Começando com as empresas, a deflação tende a ter efeitos negativos graves, pois piora as perspectivas de faturamento no futuro (já que são forçadas a vender mais para manter os mesmos níveis de renda). Esse pessimismo também desestimula o investimento, mas tem efeito ainda pior: em períodos de deflação prolongada (como aconteceu no Japão), o público atrasa indefinidamente suas decisões de consumo na perspectiva de que os preços continuem caindo. As empresas, portanto, enfrentariam um ambiente onde venderiam menos unidades e a preços mais baixos. Nesse contexto, os menos competitivos seriam forçados a fechar e os empregos seriam destruídos.

As famílias, por outro lado, seriam prejudicadas pelo aumento do desemprego, mas a queda dos preços (lembrando a máxima keynesiana de que os salários nominais são mais rígidos para baixo do que para cima) melhoraria seu poder de compra. Da mesma forma, um menor custo de vida ajudaria a amenizar a tensão social causada pelo aumento do desemprego.

Por último, para os governos da zona do euro, a perspectiva de deflação prolongada não é nada encorajadora, pois reduziria a base tributária e, dessa forma, diminuiria a arrecadação do imposto sobre o consumo. Esse efeito pode ser especialmente grave em países que optaram por uma política de desvalorização interna (como a Espanha), uma vez que o problema pode se estender aos rendimentos do trabalho. É também verdade que a promoção da poupança em detrimento do consumo pode melhorar a arrecadação do imposto sobre o rendimento do capital, embora no ambiente atual a desconfiança nos mercados e as baixas taxas de juro estimulem a detenção de numerário, anulando parcialmente este efeito.

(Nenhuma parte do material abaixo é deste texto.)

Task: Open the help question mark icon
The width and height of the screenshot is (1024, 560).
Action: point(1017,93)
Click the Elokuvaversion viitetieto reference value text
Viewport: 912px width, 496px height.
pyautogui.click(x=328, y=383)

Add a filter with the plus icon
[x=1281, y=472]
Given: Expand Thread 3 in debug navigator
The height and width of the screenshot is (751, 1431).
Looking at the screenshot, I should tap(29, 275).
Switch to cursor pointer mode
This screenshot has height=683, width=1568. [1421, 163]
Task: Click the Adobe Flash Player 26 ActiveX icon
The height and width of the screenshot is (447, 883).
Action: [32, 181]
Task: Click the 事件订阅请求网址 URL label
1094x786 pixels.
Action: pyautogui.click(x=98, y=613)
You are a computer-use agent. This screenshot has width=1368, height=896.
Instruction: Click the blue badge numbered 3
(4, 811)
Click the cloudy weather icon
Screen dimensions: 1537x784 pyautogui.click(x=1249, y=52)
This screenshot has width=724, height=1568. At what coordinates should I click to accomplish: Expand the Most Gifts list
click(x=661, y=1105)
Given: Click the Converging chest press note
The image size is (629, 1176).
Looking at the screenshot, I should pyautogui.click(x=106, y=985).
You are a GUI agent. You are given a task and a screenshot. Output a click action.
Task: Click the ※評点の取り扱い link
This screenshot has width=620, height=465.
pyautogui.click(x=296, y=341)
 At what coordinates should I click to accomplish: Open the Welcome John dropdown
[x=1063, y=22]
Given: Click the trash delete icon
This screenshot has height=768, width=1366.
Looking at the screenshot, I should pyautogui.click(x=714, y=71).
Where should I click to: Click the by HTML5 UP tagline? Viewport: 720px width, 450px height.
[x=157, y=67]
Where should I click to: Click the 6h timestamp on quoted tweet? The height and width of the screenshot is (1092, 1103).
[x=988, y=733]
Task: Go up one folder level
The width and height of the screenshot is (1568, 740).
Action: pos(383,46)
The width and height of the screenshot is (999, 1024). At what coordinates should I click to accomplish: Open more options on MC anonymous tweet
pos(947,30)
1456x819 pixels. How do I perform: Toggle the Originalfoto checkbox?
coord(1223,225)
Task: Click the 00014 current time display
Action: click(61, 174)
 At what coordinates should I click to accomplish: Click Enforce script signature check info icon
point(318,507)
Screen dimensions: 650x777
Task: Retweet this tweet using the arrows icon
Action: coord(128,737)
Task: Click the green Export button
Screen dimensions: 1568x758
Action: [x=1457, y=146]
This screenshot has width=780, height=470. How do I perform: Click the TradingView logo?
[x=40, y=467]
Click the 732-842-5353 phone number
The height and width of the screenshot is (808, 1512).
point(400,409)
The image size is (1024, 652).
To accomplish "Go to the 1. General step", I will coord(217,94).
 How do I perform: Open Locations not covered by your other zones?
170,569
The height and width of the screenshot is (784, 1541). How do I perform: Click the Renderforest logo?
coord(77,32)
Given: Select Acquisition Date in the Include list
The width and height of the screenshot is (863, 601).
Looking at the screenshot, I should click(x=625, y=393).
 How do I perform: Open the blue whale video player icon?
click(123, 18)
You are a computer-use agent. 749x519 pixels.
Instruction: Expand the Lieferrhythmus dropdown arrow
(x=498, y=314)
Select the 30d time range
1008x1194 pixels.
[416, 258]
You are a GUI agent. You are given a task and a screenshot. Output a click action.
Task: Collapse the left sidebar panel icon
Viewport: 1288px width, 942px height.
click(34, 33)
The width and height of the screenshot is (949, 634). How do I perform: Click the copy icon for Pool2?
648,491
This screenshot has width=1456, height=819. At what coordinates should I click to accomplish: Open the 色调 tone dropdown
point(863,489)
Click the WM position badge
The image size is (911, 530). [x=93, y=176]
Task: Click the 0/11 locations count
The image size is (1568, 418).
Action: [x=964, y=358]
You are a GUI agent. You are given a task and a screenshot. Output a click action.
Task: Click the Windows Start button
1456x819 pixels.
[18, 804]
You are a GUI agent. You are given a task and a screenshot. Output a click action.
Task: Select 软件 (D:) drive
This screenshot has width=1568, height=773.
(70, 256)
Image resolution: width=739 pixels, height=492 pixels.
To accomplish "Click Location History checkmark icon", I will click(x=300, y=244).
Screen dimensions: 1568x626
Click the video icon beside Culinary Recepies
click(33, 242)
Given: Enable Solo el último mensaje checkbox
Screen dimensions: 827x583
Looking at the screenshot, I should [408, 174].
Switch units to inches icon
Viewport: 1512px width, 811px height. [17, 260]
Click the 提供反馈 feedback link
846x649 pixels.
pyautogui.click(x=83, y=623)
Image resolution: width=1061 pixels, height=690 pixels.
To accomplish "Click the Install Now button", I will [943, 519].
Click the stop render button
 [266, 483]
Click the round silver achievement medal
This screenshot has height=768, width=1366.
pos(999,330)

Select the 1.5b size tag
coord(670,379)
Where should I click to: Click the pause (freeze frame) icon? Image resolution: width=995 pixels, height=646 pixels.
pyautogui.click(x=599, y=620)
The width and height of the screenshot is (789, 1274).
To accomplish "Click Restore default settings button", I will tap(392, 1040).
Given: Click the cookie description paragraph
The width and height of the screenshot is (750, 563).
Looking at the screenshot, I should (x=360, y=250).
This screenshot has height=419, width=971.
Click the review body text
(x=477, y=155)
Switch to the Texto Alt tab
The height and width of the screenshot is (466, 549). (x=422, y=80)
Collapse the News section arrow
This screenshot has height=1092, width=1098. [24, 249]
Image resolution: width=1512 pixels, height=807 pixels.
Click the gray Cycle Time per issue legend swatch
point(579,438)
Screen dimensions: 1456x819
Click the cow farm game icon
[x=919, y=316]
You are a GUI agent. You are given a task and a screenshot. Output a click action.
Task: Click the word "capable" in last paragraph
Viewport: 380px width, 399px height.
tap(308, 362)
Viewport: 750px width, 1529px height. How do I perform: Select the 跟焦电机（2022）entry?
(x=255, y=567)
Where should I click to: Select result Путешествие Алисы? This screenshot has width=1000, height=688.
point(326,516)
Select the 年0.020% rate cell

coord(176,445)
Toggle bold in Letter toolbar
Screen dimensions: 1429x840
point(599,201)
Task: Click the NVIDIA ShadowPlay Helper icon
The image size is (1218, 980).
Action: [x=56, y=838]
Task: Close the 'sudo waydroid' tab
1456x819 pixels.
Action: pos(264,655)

Mas se a deflação representa sérios riscos para a Europa, também pode ser uma oportunidade histórica: com custos de produção em queda e euro desvalorizado, As empresas europeias podem usufruir das melhores condições para competir em mercados internacionais que demandam bens e serviços cada vez mais sofisticados. Não em vão, Está nos países com maior vocação exportadora (Alemanha, Holanda, Reino Unido) onde o mercado de trabalho se recuperou mais rapidamente. Pelo contrário, os países que dependem mais do seu mercado interno (França, Espanha, Grécia) continuam a ter graves problemas de desemprego. Mesmo no caso espanhol, não é por acaso que a criação líquida de empregos começou em 2014, coincidindo com o boom das exportações.

No entanto, aproveitar a situação atual para reorientar o modelo de produção para as exportações não é uma tarefa fácil. Exige reformas estruturais para aumentar a competitividade a longo prazo, às vezes com polêmica ou conflito social. Os países que os lançaram conseguiram reativar suas economias pelo menos parcialmente. Os demais, enquanto esperam que o BCE resolva seus problemas, ainda se perguntam como podem ser criados empregos novamente após a crise.